A short way of thinking about it is it tries to account for the difference between glorious uptime statistics in the network operating centre and howls of performance complaints the contact centre staff a fielding from customers.
The formula’s a bit complicated, but think about it this way: If the customer of bank goes online to check their balance and then log out, it’s a single transaction. But that transaction has multiple actions – log in, fetch the checking account, check that one entry is right, log out. Each action should have a performance standard to meet – in this case, milliseconds.
The formula tests each link. If there’s a failure to meet the performance standard the entire transaction fails.
At the end of a set period of time – say, a day – compute how many transactions failed the standard and you have a good idea if you have reliable service.
Because of those misleading infrastructure performance screens in the NOC, says Davis, and the wrong people who are watching them.

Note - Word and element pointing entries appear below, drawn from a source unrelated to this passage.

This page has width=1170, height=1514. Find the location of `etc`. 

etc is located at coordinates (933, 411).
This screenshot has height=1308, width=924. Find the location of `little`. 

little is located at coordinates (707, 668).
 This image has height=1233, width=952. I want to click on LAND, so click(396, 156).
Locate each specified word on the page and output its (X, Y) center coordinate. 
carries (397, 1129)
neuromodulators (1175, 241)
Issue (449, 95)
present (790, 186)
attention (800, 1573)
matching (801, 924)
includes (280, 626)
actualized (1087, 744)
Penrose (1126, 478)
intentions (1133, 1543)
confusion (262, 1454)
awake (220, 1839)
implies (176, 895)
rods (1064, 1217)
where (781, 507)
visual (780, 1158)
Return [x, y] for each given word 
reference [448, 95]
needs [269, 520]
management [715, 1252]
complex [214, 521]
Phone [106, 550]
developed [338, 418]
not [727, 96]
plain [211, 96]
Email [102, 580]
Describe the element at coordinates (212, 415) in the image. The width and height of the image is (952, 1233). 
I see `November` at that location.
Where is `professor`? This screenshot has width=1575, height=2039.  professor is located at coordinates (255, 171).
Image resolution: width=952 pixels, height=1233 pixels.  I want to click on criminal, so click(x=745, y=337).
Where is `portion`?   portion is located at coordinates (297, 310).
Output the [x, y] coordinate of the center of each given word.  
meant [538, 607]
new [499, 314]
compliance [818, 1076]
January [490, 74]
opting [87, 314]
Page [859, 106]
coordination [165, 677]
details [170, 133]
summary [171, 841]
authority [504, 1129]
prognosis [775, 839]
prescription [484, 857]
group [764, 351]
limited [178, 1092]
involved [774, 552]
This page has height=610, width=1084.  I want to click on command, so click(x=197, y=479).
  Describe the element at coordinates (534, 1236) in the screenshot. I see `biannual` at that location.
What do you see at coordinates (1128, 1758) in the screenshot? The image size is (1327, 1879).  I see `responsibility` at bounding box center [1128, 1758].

“What I see consistently is people making a big investment in tools and they put what I would call the standard computer operator in front of it, like in a NOC. And I get that because they’re trying to bring in everything into once central place – and I don’t disagree with that –but I think it’s a problem because most of the people in the NOC look at Java alerts coming in because the SLO was broken and they’re like ‘What do we do with this?’
“I went to one customer and asked to see his NOC, because he was very proud … and when I got there the screens on the wall were filled with orange and yellow and red alerts. And I was sitting there and watching, thinking I was going to see a triage.” But nobody was doing anything.
“So I asked one of the lead operators ‘What are we going to do. Is this a big thing going on?’ and he goes, ‘We don’t know what those are, so we wait for 10 minutes, and then we clear them.’”
Or he recalls being at a company responsible for a sizable dot-com that was getting lots of complaints from customers despite the 24 high availability clusters that generated lots of 99 per cent uptime statistics.
If a couple of servers were giving trouble – say because poor code was running – the server manager would just pull the servers. That, of course, affected thousands of online customers. But the availability of the cluster didn’t change.
Davis says his formula approach – which he admits isn’t entirely scientific — looks at reliability, not availability.
Asked if complaints from customers to a call centre isn’t supposed to be the warning signal IT should heed, Davis to some degree that’s true. But it’s also being reactive. Looking at service reliability is being proactive, he argues.